Acórdão nº 605/05-1 de Tribunal da Relação de Évora, 10 de Maio de 2005 (caso NULL)
Magistrado Responsável | MARIA ASSUNÇÃO RAIMUNDO |
Data da Resolução | 10 de Maio de 2005 |
Emissor | Tribunal da Relação de Évora |
Acordam, em audiência, os Juízes que compõem Secção Criminal do Tribunal da Relação de Évora: No processo comum nº … a correr termos no 2º Juízo Criminal do Tribunal Judicial da Comarca de …, foi julgado A, pela prática de um crime de homicídio qualificado, sob a forma tentada, previsto e punido pelos artigos 131º, 132º, nº 1 e nº 2, alínea a) e d), 22º, 23º, 72º e 73º do Código Penal.
Proferido acórdão, veio o mesmo a ser condenado pela prática do referido crime ( homicídio qualificado, previsto e punido pelos artigos 131º, 132º, nº 1 e nº 2, alínea a), 22º, 23º, 72º e 73º do Código Penal ) na pena de quatro anos de prisão.

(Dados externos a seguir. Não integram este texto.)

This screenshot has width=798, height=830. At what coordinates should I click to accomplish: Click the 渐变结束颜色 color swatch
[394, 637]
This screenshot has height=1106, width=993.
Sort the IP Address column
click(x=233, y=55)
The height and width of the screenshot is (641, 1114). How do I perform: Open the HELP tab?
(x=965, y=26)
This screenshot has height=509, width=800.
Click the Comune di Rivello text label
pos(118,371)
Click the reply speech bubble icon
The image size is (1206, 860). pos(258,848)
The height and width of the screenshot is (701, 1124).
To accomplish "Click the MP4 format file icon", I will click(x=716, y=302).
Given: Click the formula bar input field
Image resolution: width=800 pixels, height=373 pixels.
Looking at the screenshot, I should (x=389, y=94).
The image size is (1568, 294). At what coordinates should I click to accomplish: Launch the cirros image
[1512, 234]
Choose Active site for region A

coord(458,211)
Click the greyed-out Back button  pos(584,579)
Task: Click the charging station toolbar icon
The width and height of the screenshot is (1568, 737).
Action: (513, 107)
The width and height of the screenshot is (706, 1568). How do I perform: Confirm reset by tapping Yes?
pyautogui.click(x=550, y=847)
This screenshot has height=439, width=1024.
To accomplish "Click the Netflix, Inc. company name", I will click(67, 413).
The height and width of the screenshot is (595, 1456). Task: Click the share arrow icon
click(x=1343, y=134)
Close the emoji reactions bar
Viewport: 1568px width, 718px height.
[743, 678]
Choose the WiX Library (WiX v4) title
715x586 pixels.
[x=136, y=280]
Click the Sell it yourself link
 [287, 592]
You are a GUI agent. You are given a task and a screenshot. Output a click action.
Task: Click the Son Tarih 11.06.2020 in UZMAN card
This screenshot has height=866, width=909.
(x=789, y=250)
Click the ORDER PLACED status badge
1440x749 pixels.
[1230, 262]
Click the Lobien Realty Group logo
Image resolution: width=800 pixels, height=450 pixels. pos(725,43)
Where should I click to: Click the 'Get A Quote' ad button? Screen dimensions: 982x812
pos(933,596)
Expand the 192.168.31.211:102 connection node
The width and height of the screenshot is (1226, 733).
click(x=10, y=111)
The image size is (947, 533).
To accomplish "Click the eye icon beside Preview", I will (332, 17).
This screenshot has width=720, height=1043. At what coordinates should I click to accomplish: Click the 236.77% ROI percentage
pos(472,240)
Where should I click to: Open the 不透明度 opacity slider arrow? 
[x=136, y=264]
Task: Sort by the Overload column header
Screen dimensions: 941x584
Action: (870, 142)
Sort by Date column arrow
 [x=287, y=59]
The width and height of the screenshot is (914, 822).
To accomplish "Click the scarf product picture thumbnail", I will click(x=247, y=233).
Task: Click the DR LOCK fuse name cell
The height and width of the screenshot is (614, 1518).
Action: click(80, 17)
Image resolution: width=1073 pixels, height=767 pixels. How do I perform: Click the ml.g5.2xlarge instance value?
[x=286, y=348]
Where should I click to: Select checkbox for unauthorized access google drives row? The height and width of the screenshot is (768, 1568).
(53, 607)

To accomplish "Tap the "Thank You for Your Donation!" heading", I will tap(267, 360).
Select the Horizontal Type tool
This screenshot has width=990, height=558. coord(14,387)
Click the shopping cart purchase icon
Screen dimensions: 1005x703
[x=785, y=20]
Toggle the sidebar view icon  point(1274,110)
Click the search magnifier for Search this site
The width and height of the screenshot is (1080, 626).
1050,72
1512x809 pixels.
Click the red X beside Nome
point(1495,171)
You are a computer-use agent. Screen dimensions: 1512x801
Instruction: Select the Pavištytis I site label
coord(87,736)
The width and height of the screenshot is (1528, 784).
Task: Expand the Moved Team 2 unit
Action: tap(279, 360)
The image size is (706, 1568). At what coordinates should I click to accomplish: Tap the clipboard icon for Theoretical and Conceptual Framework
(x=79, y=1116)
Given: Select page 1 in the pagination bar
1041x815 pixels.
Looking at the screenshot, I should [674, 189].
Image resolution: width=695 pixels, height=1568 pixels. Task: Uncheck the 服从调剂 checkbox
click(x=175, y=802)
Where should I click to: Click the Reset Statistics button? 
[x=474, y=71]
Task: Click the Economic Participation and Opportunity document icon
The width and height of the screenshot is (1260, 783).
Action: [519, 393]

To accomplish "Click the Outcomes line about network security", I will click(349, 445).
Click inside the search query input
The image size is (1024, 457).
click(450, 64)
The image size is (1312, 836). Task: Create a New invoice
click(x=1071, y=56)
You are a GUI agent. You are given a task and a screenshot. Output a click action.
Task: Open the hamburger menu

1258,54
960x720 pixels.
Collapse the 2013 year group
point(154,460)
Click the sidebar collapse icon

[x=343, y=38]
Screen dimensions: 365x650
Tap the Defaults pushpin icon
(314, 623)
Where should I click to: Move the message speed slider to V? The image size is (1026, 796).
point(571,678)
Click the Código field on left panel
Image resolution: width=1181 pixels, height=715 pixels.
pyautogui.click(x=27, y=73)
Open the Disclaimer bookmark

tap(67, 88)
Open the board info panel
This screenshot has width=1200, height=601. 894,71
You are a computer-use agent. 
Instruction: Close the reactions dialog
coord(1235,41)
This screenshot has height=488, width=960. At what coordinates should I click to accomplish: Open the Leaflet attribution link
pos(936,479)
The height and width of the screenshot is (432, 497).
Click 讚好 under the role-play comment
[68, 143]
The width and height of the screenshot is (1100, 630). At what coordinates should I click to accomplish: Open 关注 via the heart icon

Desta acórdão interpôs o arguido recurso, concluindo: 1ª O tribunal "a quo", na apreciação final da prova, nomeadamente no ponto d), pagina 10 do Acórdão, defende que "As palavras, porém, atribuídas ao arguido, dizendo que ia deitar-se ao mar, denotam profunda mortificação, explicativa do seu desesperado acto, praticado na pessoa do seu pai." 2a Mais adiante, no ponto 5.a. dos "factores a ponderar", o douto acórdão, refere que "Relativamente, pois, aos sentimentos manifestados na prática do ilícito, pode concluir-se com segurança que o arguido foi movido pelo desespero." 3a E no ponto 6. que "Numa palavra, não houve motivo fútil ou prazer em matar. Houve um acto tresloucado, seguido, minutos depois, daquilo que o artigo 72°, nº2, al. c) do Código Penal designa por "actos demonstrativos de arrependimento sincero do agente."- Sic.
4a Tal como referido supra, na apreciação da prova o douto acórdão recorrido, entendeu que As, palavras, porém, atribuídas ao arguido, dizendo que ia deitar-se ao mar, denotam profunda mortificação, explicativa do seu desesperado acto, praticado na pessoa do seu pai." 5ª Ou seja, o tribunal ficou convencido que se tratou de um "acto desesperado" que denota "profunda mortificação".
6a Dispõe o artigo 133° do Código Penal que "Quem matar outra pessoa dominado por (. .. ) desespero ou ( ... ), que diminuam sensivelmente a sua culpa, é punido com pena de prisão de 1 a 5 anos. " 7a "Desespero é o estado de alma em que se encontra quem já perdeu a esperança na obtenção de um bem desejado, de quem enfrenta uma grande contrariedade ou uma situação insuportável, enfim quem está sob a influência de um estado de aflição, desânimo, desalento, angústia ou ânsia.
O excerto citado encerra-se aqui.